+++ Data in this exercise
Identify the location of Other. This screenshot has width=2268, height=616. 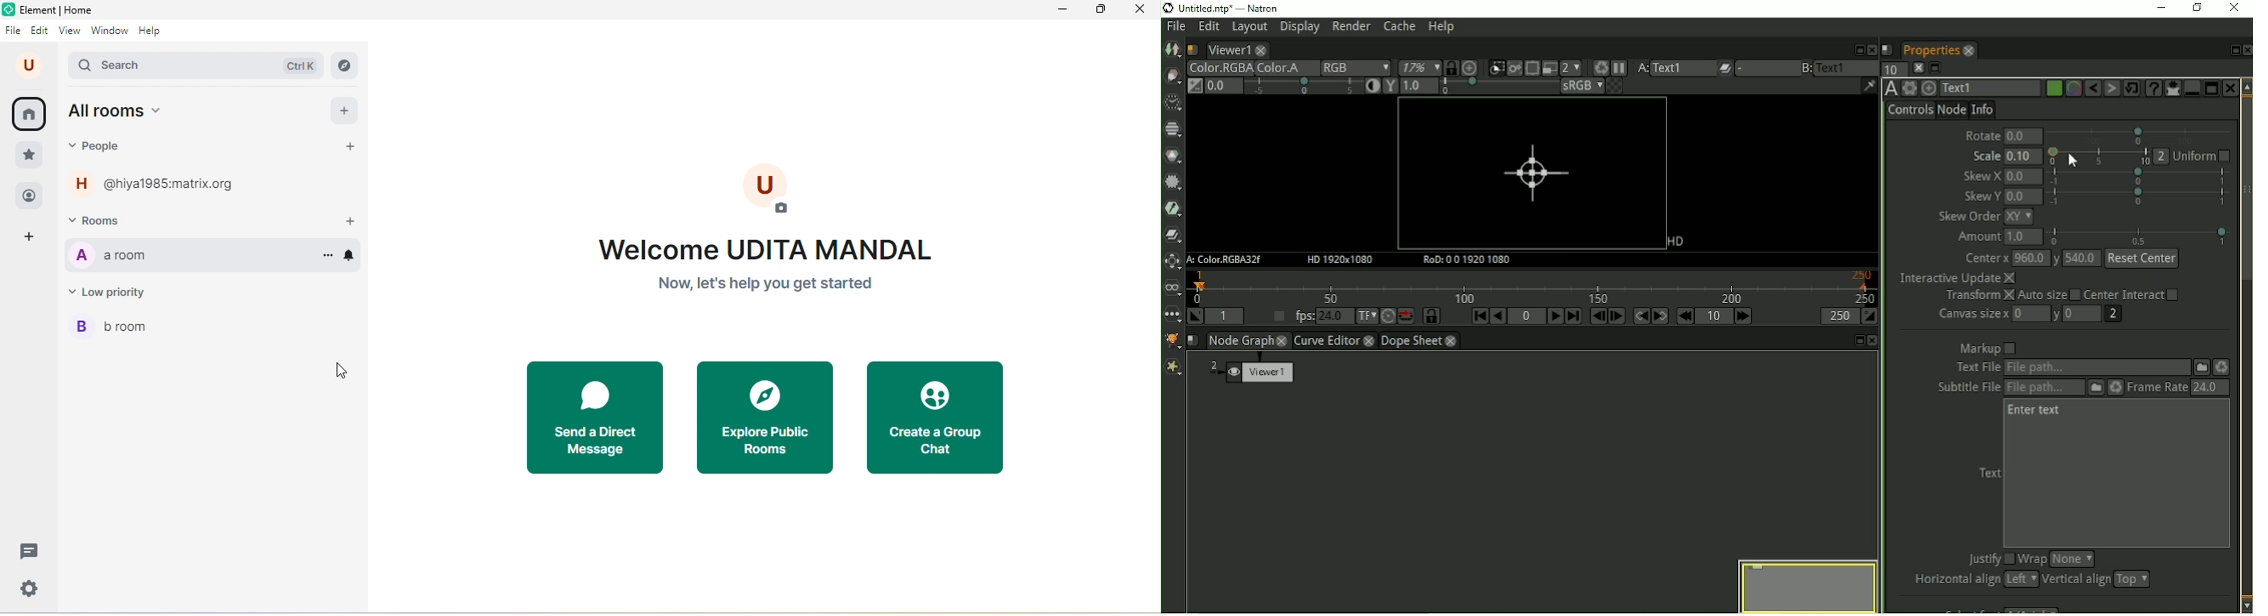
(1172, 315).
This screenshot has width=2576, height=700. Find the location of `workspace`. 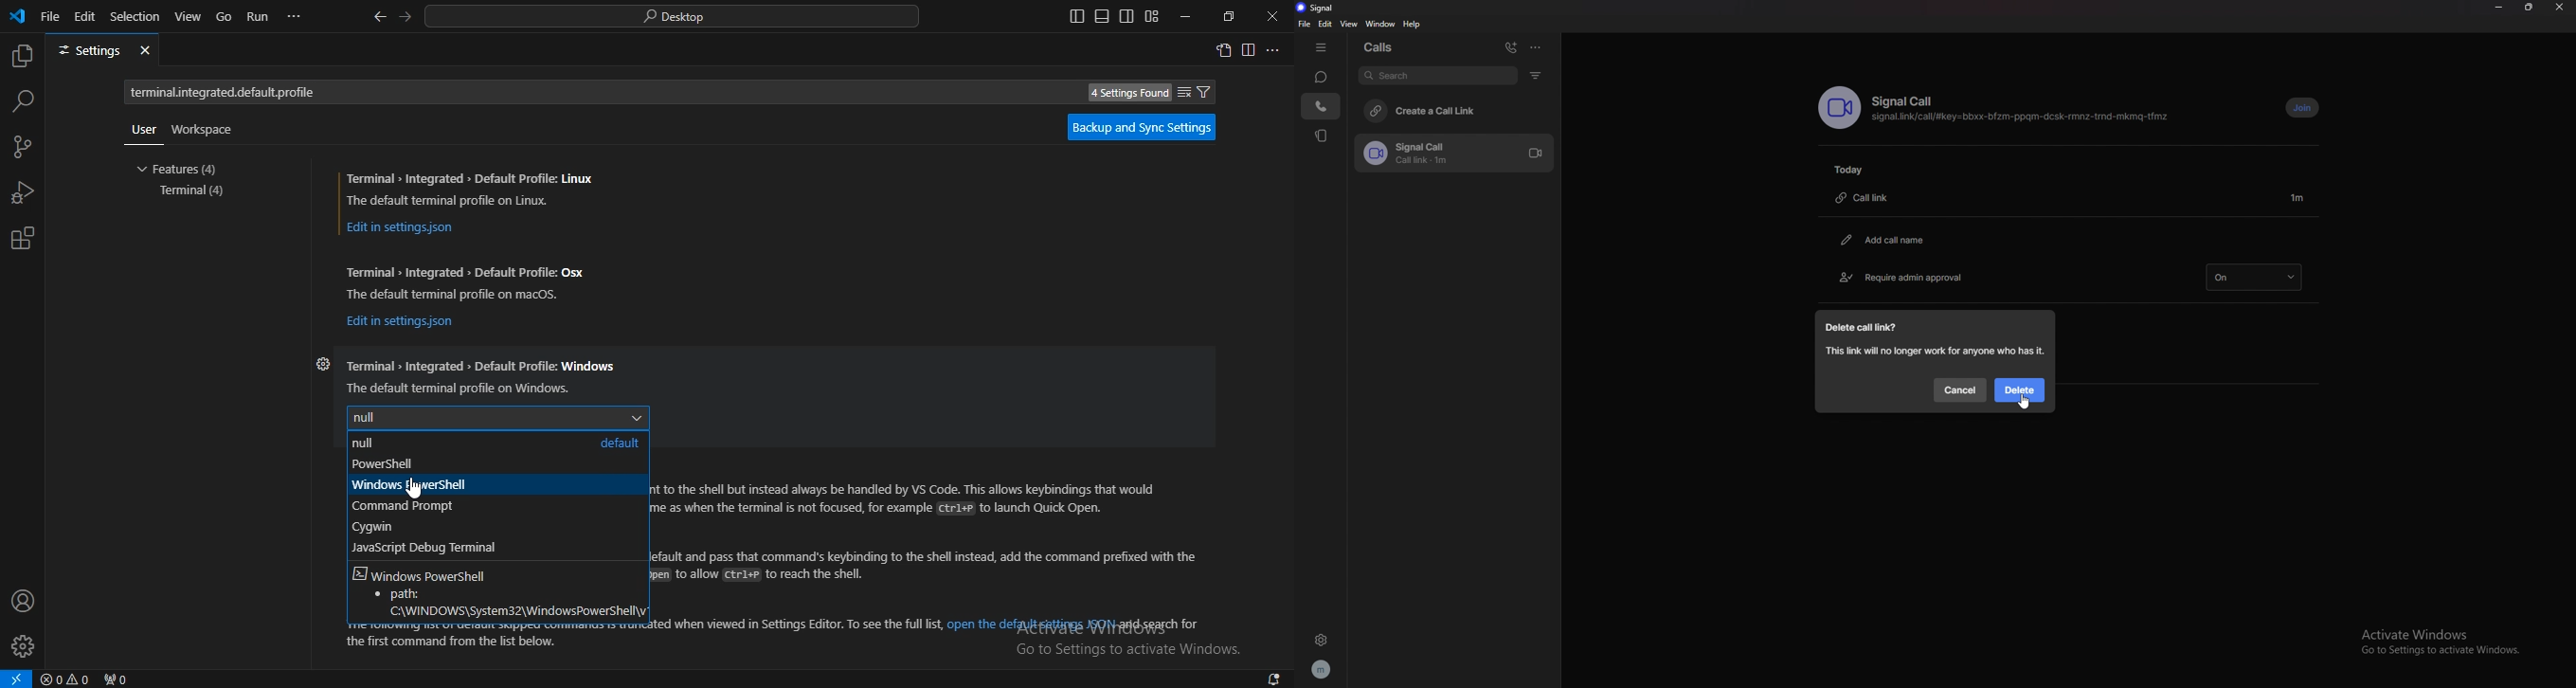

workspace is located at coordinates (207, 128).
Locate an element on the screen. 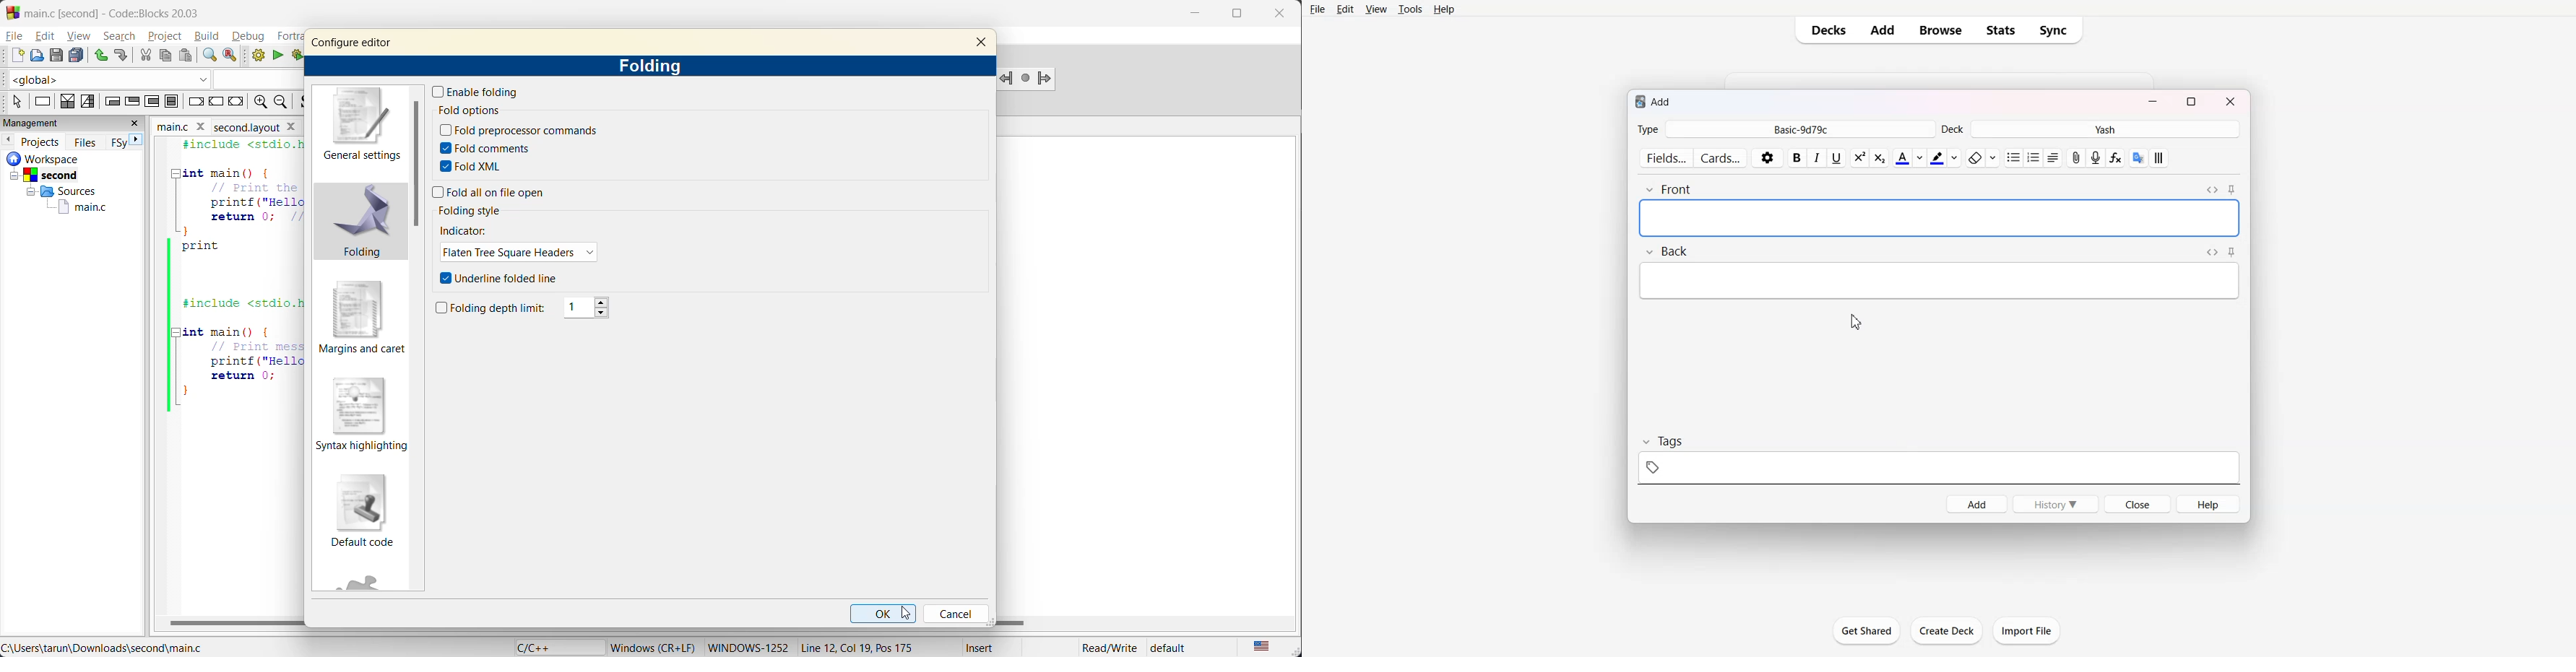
++++++
Challenge
Write out all the rows again, swapping "screenshot" for "capture" everywhere and changing nothing else. Leave the pictures out.

Expected answer
Identify the location of Other. This capture has width=2268, height=616. 
(1172, 315).
This capture has width=2576, height=700. Find the location of `workspace`. 

workspace is located at coordinates (207, 128).
Locate an element on the screen. 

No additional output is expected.